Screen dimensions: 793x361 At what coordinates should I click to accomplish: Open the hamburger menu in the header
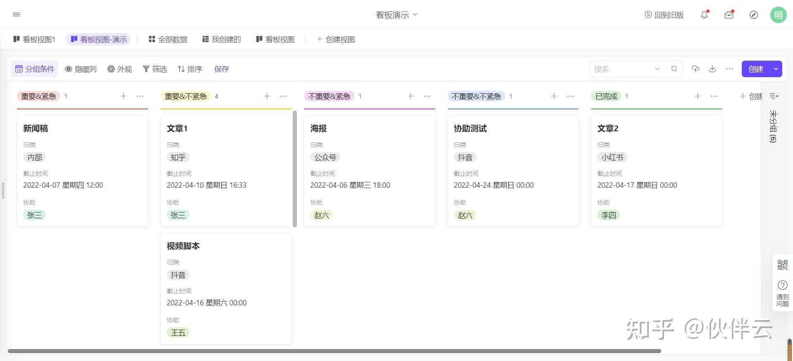point(17,14)
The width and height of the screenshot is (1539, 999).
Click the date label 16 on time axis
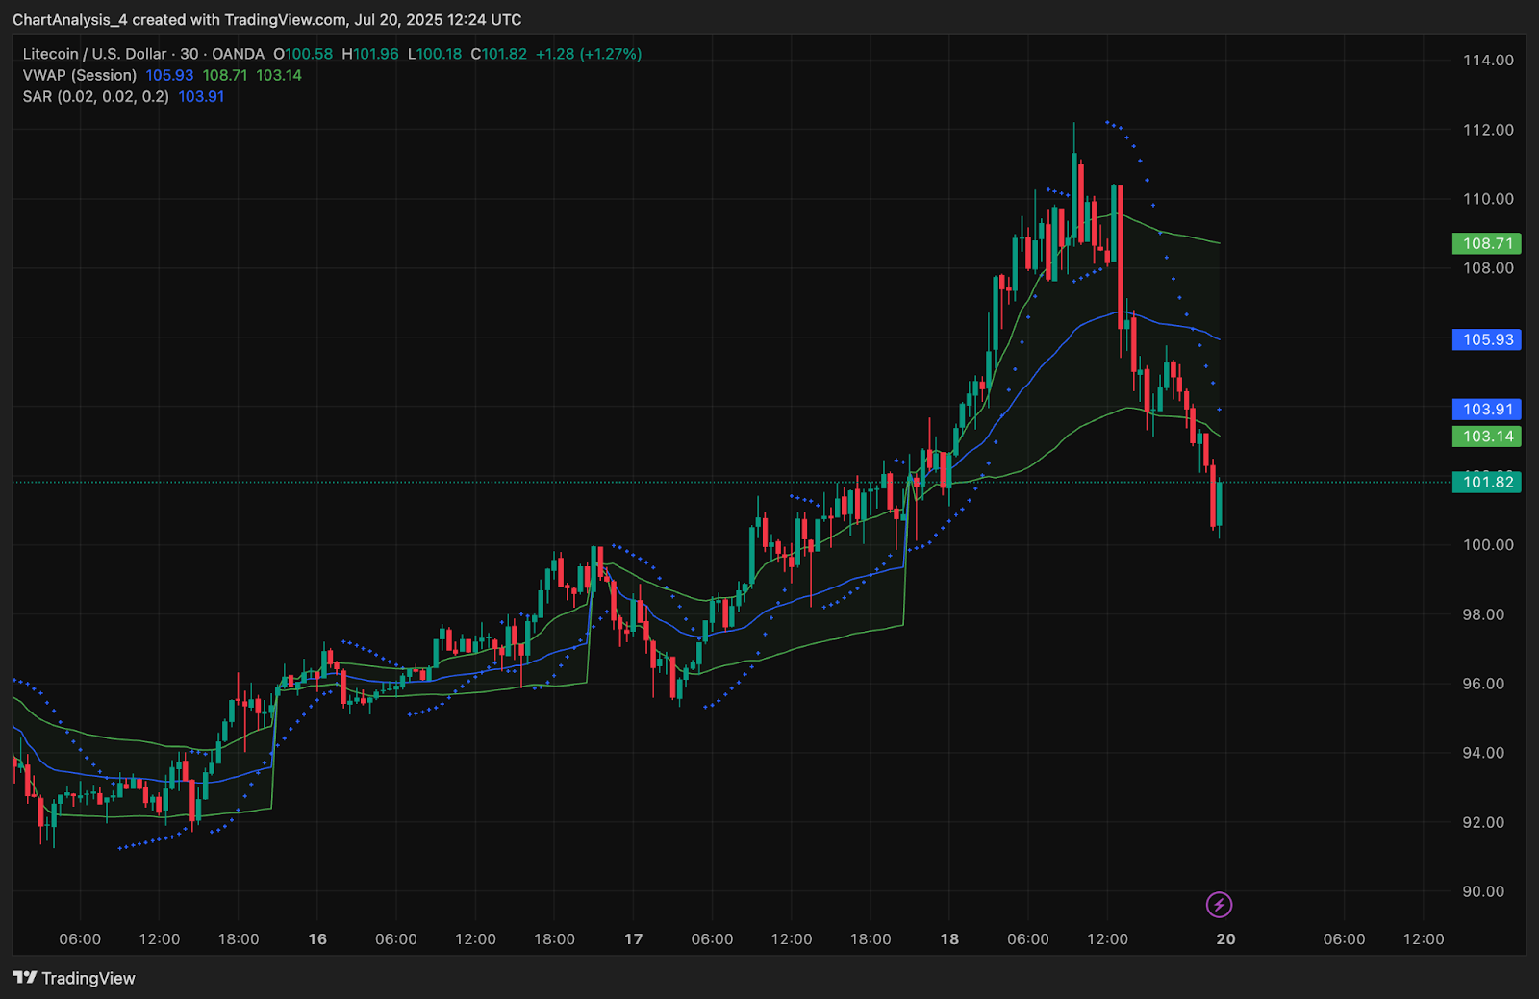(317, 939)
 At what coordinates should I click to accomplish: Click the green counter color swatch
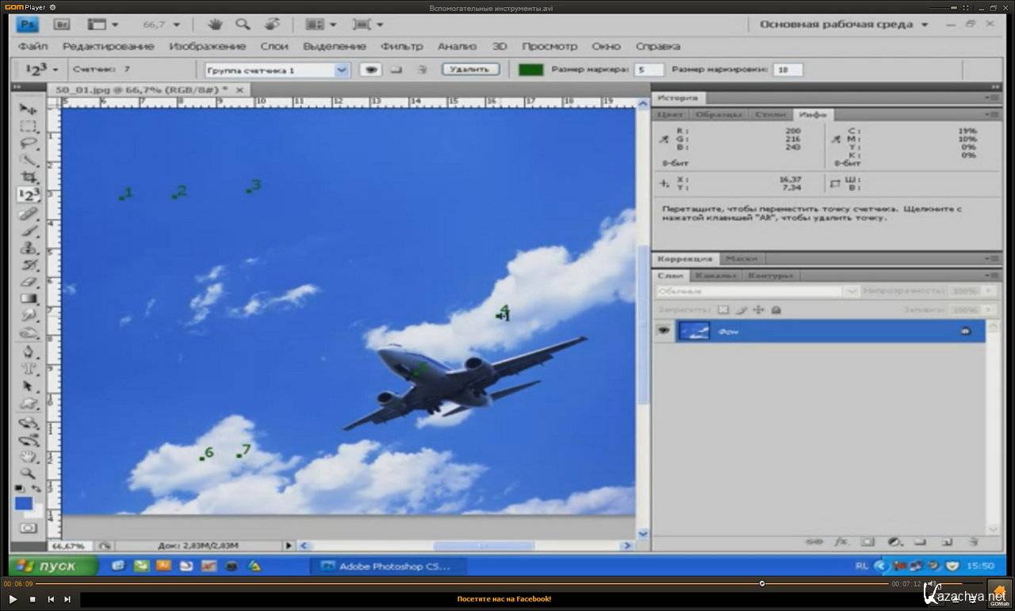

YOUR TASK:
Please rescale the material above by writing out all its lines again, requests included, with every coordinate in the answers multiplied by 0.6 and rounded to a whole number, halves rounded up. Leave the pictures out.

TASK RESPONSE:
Screen dimensions: 793x361 At what coordinates should I click to accomplish: Open the hamburger menu in the header
point(10,8)
The width and height of the screenshot is (1539, 999).
Click the date label 16 on time axis
(190, 563)
 At what coordinates should I click to accomplish: Click the green counter color swatch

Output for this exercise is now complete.